Harshly exploited migrants’ care work plays a fundamental role in the political economy of the reproductive social regime in Europe. Different scholars described the instance behind its colonial mechanism of care drain from the Global South to the North, drawing on Hochschild’s term ‘care chains’. Nevertheless, a theoretical reflection on a similar mechanism within Europe remains scarce. Postcolonial sociology suggests that we should not see Europe as a monolith. Eastern Europe and the Balkans need to be re-mapped in the context of a hierarchical model of multiple Europes as the “epigonal Europe” revealing its different and sometimes contradictory contribution to European colonial culture, imperialism, slavery, and servitude. Following this perspective, we will describe one of the internal European “care fixes” with which capitalism responds to the depletion of social reproduction. In particular, the one based on gendered labour migration of postsocialist workers to Spain to be employed as domestic workers, easing the sharpened by austerity programs care crisis in this country, and we will scrutinize accompanying orientalism.
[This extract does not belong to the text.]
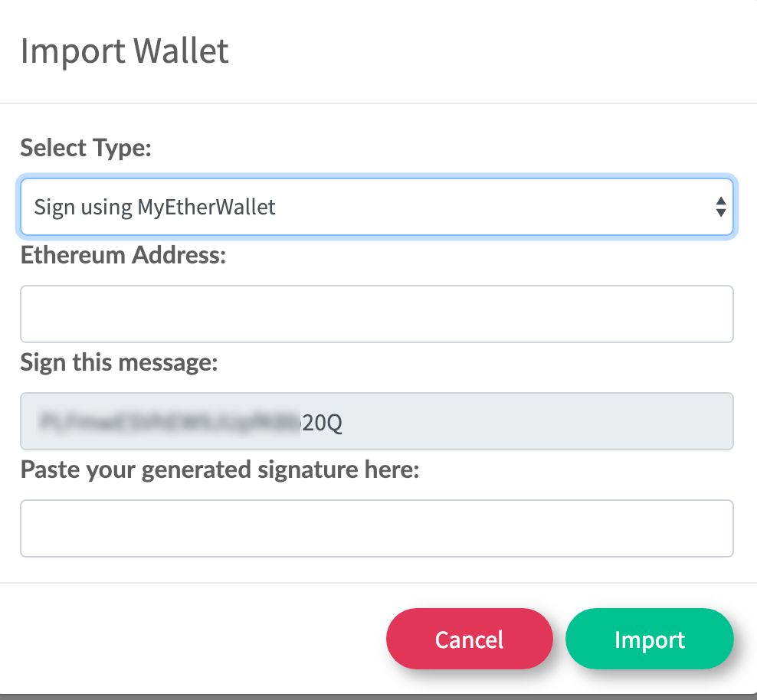Image resolution: width=757 pixels, height=700 pixels.
Task: Click inside the generated signature input box
Action: 375,528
Focusing on domestic work, we will show that the extraction process and forms of servitude take place within contemporary Europe despite the lack of a colonial history between its regions in a strict sense. Subsequently, we will argue that postsocialist countries should stop chasing the modernist, colonial project of Western Europe, based on economically competing nation-states, exploitation, and inequalities, including its neoliberal version driven by described here care fix, among other mechanisms.